Vorticism turned against realistic representations in art, denied their moral mandate and insisted on the autonomy of the work of art. On the other hand, the artists of Vorticism saw themselves in contrast to the art of France and as representatives of an originally Nordic-English art with a pronounced masculine self-image, which u. a. Postulated hardness as a value. They understood their works as a confrontation with the modern "mechanical" industrial world and remained stuck with real models, people and subjects from the big city and industrial production. The war experiences, which were sobering for many artists, may have influenced the fact that the path from abstraction to abstract (not figurative) was not completed and Vorticism hardly survived the First World War .
Museum reception
The Tate Gallery in London showed from June 14th to September 4th 2011 over 100 key works of this art direction.
Artist
William Roberts : |
The Vorticists at the Restaurant de la Tour Eiffel, Spring 1915 , 1961/62, oil on canvas, 183 × 213.5 cm |
Tate Gallery |
(External links, please note copyrights ) |
Issue No. 1 published the manifesto signed by eleven artists:
- Richard Aldington
- Malcolm Arbuthnot , inventor of "Vortography"
- Lawrence Atkinson
- Jessica Dismorr
- Henri Gaudier-Brzeska , killed in 1915
- Cuthbert Hamilton
- Wyndham Lewis
- Ezra Pound
- William Roberts
- Helen Saunders
- Edward Wadsworth
Other participants in this movement were: Vanessa Bell , David Bomberg , Alvin Langdon Coburn (inventor of the "Vortoscope"), Thomas Stearns Eliot , Jacob Epstein (known for his Rock Drill sculpture ), Frederick Etchells , Meryl Evans , Ford Madox Ford (sponsor ), Duncan Grant , Thomas Earnest Hulme (fallen in 1917), Jacob Kramer , Paul Nash , Christopher Nevinson , Dorothy Shakespear and Rebecca West .
literature
- Peter Groth: Vorticism in literature, art and science. Studies on the movement of the "men of 1914". Ezra Pound, Wyndham Lewis, Gaudier-Brzeska, TS Eliot and others a. (= Hamburg Philological Studies. Vol. 18). Buske, Hamburg 1971, ISBN 3-87118-088-2 (also: Hamburg, University, dissertation, 1972).
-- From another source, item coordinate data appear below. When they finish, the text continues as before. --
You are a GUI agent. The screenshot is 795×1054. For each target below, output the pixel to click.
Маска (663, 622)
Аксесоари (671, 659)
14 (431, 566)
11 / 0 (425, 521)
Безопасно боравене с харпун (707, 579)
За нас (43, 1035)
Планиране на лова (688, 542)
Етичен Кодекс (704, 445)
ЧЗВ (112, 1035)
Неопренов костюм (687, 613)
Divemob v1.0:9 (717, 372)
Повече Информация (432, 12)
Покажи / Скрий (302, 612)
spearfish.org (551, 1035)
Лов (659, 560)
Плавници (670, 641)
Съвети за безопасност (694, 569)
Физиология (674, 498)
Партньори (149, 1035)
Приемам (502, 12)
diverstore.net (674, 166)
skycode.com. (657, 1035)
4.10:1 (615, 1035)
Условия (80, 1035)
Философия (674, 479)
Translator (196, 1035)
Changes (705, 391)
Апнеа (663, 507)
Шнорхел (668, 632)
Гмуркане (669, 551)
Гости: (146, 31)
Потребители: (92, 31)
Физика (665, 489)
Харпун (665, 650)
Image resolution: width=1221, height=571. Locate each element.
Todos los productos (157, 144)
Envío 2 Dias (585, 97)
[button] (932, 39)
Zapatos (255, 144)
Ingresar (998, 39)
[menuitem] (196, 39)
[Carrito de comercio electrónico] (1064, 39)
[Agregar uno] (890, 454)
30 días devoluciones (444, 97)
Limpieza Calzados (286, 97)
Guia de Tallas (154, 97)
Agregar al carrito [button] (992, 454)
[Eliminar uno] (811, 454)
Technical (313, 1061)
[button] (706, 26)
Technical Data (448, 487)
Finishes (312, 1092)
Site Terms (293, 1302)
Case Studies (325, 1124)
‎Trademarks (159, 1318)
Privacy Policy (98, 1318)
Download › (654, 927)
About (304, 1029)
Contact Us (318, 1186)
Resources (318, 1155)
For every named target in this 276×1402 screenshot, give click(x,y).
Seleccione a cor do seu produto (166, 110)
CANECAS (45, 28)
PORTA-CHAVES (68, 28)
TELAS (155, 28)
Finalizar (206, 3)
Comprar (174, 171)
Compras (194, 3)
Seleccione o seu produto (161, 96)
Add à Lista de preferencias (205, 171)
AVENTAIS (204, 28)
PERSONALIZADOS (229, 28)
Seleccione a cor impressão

- Susanne Kappeler: Vorticism. An English avant-garde between 1913 and 1915 (= European university publications. Series 28: Art history. Vol. 59). Lang, Bern a. a. 1986, ISBN 3-261-03589-7 (also: Zurich, University, dissertation, 1984/1985).
- Karin Orchard (Ed.): Blast. Vorticism. The first avant-garde in England 1914–1918. Ars Nicolai, Berlin 1996, ISBN 3-87584-996-5 .
Web links
- The Rebel Art Center (English)
- BLAST No. 1
- BLAST No. 2
Individual evidence
- ↑ Wyndham Lewis ( October 17, 2003 memento on the Internet Archive ) Tate Gallery
- ↑ The Vorticists Tate Gallery
- ↑ BLAST, No. 1, p. 43 Internet Archive , accessed May 27, 2013.
- ↑ Christoph Wilhelmi: The Vorticists' Circle. In: Christoph Wilhelmi: Artist groups in Western and Northern Europe including Spain and Portugal since 1900. Hauswedell, Stuttgart 2006, ISBN 978-3-7762-1006-4 , pp. 600–605.